- _Information shown_:
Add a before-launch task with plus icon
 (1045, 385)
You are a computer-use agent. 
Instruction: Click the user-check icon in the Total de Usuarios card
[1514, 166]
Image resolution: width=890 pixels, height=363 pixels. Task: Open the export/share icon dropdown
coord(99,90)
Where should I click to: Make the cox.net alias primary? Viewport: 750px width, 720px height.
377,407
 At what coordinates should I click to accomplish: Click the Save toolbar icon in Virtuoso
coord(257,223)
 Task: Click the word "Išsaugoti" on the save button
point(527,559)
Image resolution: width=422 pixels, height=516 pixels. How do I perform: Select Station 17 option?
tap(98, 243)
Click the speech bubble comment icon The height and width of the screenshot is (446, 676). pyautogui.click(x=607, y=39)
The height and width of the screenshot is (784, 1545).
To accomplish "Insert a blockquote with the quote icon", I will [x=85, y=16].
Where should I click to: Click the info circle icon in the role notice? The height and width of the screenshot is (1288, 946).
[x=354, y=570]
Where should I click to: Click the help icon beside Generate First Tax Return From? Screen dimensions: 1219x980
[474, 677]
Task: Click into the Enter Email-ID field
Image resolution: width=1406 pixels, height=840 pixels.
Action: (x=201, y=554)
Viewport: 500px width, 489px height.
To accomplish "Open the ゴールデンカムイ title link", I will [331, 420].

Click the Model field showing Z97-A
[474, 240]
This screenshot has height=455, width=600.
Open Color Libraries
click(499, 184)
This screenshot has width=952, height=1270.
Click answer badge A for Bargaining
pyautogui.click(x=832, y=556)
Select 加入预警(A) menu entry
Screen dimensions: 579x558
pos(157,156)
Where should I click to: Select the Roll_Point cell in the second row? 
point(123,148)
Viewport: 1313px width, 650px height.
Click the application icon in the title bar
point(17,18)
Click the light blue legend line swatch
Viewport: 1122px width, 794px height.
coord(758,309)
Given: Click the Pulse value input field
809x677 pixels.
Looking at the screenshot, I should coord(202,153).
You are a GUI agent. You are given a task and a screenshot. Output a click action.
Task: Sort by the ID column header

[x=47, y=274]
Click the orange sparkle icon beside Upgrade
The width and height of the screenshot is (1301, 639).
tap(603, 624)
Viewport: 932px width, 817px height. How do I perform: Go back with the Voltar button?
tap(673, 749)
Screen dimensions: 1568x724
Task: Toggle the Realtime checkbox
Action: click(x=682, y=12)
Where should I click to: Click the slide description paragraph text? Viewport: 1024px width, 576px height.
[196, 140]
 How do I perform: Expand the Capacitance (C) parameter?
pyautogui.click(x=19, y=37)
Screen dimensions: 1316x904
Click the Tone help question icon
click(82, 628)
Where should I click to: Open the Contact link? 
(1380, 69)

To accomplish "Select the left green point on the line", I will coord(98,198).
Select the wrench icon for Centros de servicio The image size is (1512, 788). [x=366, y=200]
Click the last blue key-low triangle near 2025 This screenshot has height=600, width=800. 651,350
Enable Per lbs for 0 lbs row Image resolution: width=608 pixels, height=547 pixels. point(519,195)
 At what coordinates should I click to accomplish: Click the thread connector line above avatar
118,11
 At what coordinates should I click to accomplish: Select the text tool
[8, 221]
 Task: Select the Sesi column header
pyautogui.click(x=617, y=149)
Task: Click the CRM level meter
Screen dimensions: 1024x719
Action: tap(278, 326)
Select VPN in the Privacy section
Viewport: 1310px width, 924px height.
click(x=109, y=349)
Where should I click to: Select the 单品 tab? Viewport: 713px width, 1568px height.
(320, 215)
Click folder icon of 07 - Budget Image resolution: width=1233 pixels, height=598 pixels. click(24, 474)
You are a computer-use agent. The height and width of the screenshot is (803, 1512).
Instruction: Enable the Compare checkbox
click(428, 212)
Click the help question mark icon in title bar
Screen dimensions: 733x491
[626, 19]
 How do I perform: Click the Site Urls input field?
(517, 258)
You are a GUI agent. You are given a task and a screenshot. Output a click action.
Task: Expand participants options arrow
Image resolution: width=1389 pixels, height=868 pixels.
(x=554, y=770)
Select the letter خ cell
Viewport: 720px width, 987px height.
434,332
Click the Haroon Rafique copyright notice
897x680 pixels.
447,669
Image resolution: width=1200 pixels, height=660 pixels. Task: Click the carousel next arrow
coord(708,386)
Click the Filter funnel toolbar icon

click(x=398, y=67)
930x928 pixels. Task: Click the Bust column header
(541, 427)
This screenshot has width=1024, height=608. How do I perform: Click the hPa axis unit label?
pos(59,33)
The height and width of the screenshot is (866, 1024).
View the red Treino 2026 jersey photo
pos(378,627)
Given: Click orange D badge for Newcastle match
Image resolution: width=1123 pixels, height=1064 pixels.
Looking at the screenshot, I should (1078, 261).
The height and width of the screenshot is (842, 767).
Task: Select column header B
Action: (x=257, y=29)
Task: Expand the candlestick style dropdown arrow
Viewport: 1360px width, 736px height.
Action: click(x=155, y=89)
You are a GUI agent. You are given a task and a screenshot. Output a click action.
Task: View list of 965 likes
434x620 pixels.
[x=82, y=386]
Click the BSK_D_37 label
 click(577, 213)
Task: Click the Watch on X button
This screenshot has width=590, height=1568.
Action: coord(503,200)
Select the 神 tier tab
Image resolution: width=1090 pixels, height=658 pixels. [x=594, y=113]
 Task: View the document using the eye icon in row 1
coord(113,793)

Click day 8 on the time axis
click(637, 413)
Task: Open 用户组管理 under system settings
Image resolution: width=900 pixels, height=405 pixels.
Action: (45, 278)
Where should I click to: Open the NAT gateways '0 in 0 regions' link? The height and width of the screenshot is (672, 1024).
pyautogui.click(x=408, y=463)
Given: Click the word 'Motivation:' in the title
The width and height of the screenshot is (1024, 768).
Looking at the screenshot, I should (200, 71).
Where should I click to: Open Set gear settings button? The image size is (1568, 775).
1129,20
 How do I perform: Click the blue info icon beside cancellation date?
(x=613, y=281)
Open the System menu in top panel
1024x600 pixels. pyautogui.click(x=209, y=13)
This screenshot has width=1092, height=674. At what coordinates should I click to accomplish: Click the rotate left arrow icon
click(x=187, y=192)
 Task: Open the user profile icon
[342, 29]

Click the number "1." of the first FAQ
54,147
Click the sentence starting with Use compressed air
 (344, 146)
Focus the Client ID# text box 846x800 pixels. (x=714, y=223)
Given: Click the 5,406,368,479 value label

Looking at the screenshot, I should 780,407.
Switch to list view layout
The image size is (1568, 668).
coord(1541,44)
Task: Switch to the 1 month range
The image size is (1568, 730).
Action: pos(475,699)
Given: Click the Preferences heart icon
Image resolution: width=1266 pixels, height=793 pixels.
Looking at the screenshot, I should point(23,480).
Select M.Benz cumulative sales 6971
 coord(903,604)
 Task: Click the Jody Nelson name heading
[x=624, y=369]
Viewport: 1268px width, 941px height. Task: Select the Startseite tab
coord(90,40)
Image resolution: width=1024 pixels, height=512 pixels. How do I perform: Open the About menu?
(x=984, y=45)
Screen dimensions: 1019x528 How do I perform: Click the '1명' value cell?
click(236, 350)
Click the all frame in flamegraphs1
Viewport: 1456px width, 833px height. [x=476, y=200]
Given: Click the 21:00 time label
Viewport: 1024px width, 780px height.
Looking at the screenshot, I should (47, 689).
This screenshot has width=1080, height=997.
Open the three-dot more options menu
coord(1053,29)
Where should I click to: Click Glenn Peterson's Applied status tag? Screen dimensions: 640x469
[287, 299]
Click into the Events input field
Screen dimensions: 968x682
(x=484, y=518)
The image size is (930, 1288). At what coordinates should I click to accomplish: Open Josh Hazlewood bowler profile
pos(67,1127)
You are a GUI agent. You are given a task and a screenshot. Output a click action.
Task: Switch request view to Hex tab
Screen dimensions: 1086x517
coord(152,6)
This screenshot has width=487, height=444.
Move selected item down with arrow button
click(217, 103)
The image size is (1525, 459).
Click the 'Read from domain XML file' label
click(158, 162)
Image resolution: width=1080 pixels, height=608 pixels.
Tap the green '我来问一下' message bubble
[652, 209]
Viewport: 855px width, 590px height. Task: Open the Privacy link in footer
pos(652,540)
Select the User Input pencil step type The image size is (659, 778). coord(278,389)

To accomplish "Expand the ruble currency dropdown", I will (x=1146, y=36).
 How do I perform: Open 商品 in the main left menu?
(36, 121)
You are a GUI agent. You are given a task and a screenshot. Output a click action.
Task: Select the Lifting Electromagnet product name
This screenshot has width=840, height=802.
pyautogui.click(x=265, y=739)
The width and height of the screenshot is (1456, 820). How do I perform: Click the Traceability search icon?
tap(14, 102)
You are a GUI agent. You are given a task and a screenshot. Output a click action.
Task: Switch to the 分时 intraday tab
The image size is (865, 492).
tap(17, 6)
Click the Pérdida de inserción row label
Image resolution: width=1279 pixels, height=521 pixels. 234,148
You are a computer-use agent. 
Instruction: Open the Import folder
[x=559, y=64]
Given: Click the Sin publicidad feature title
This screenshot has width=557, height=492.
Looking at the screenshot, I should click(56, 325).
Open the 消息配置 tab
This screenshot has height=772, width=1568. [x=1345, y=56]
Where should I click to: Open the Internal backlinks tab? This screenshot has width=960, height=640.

- _Problem_:
Of the entries above, repeat exactly the lines from the line with "Viewport: 1310px width, 924px height." through the line with "You are a computer-use agent. The", both of them included.

- _Your response_:
Viewport: 1310px width, 924px height.
click(x=109, y=349)
Where should I click to: Select the 单品 tab? Viewport: 713px width, 1568px height.
(320, 215)
Click folder icon of 07 - Budget Image resolution: width=1233 pixels, height=598 pixels. click(24, 474)
You are a computer-use agent. The height and width of the screenshot is (803, 1512).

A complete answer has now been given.